▶ _RECORDS FOR PROCESSING_
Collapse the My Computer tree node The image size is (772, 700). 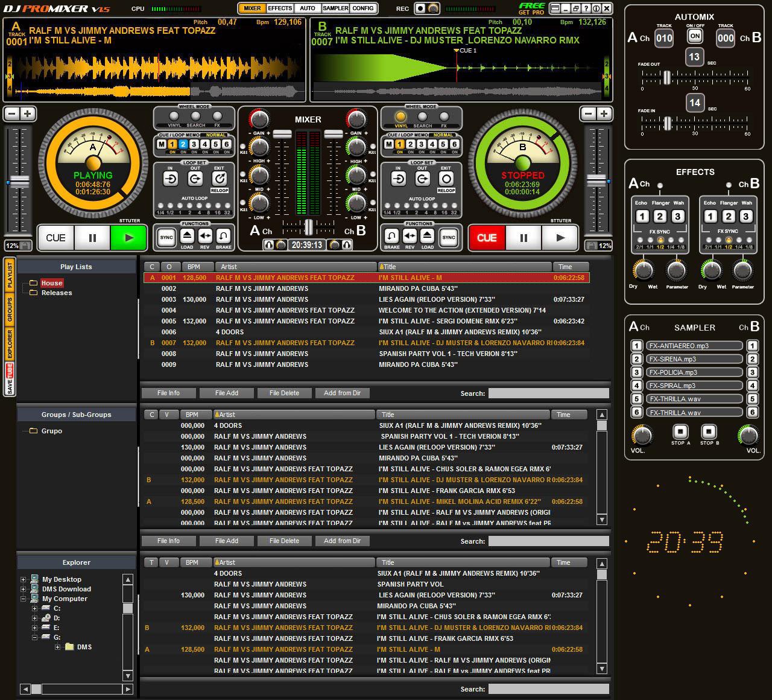point(25,598)
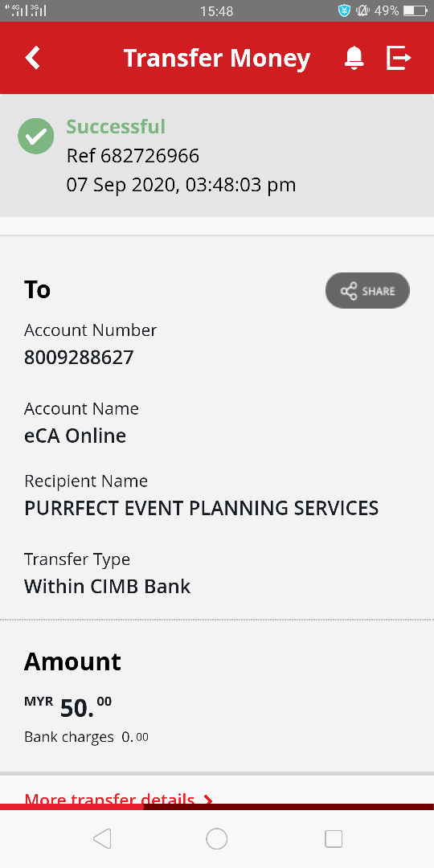Tap recipient PURRFECT EVENT PLANNING SERVICES

[202, 508]
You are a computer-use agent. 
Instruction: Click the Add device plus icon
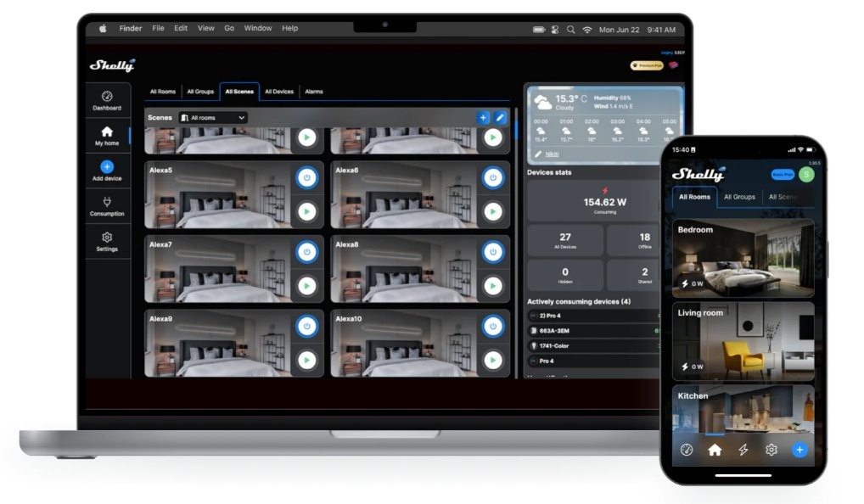[107, 166]
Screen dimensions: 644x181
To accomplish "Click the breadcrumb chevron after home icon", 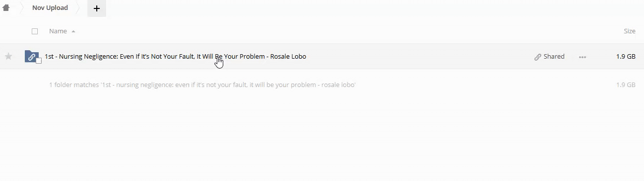I will 22,8.
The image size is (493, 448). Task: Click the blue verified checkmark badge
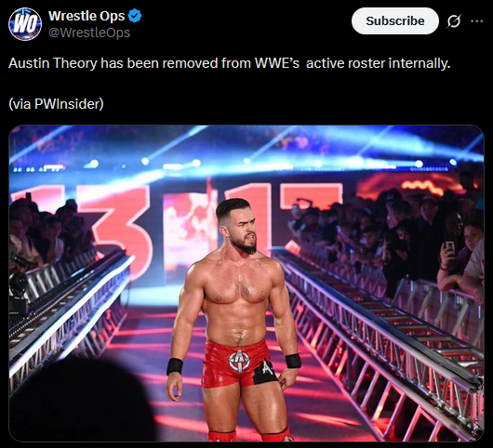(x=135, y=16)
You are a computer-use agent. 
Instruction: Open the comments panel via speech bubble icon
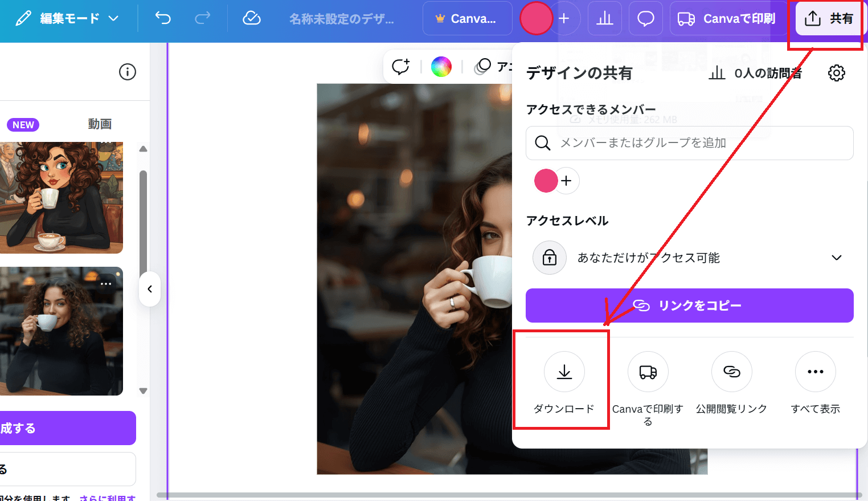(x=645, y=18)
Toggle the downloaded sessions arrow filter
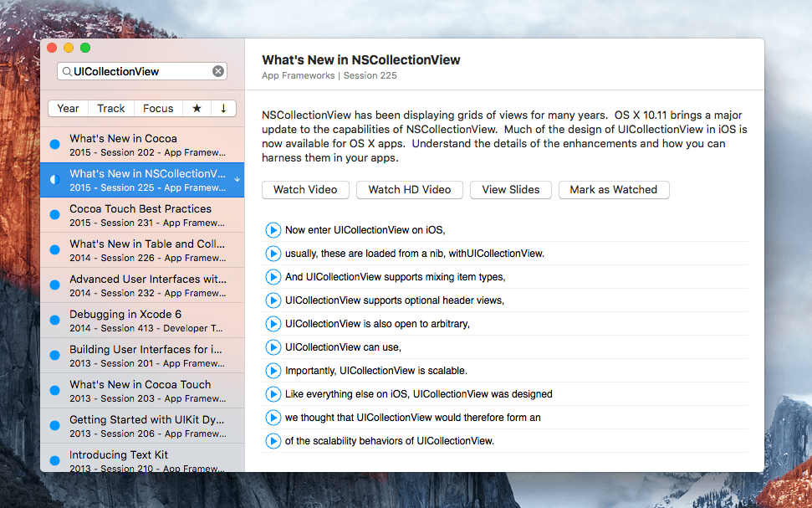812x508 pixels. [224, 108]
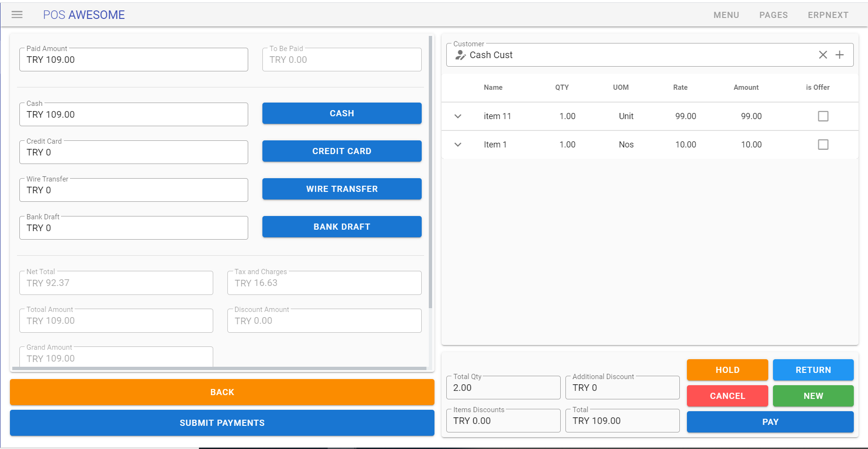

▶ _WHAT YOU ARE ASKED TO DO_
For this exercise, output only the lines from the one bearing "Instruction: Open the" to the end of the material above, exactly as written, with pictures left out.

▶ _RESULT OF THE EXERCISE_
Instruction: Open the comments panel via speech bubble icon
(x=645, y=18)
Toggle the downloaded sessions arrow filter
812x508 pixels. [224, 108]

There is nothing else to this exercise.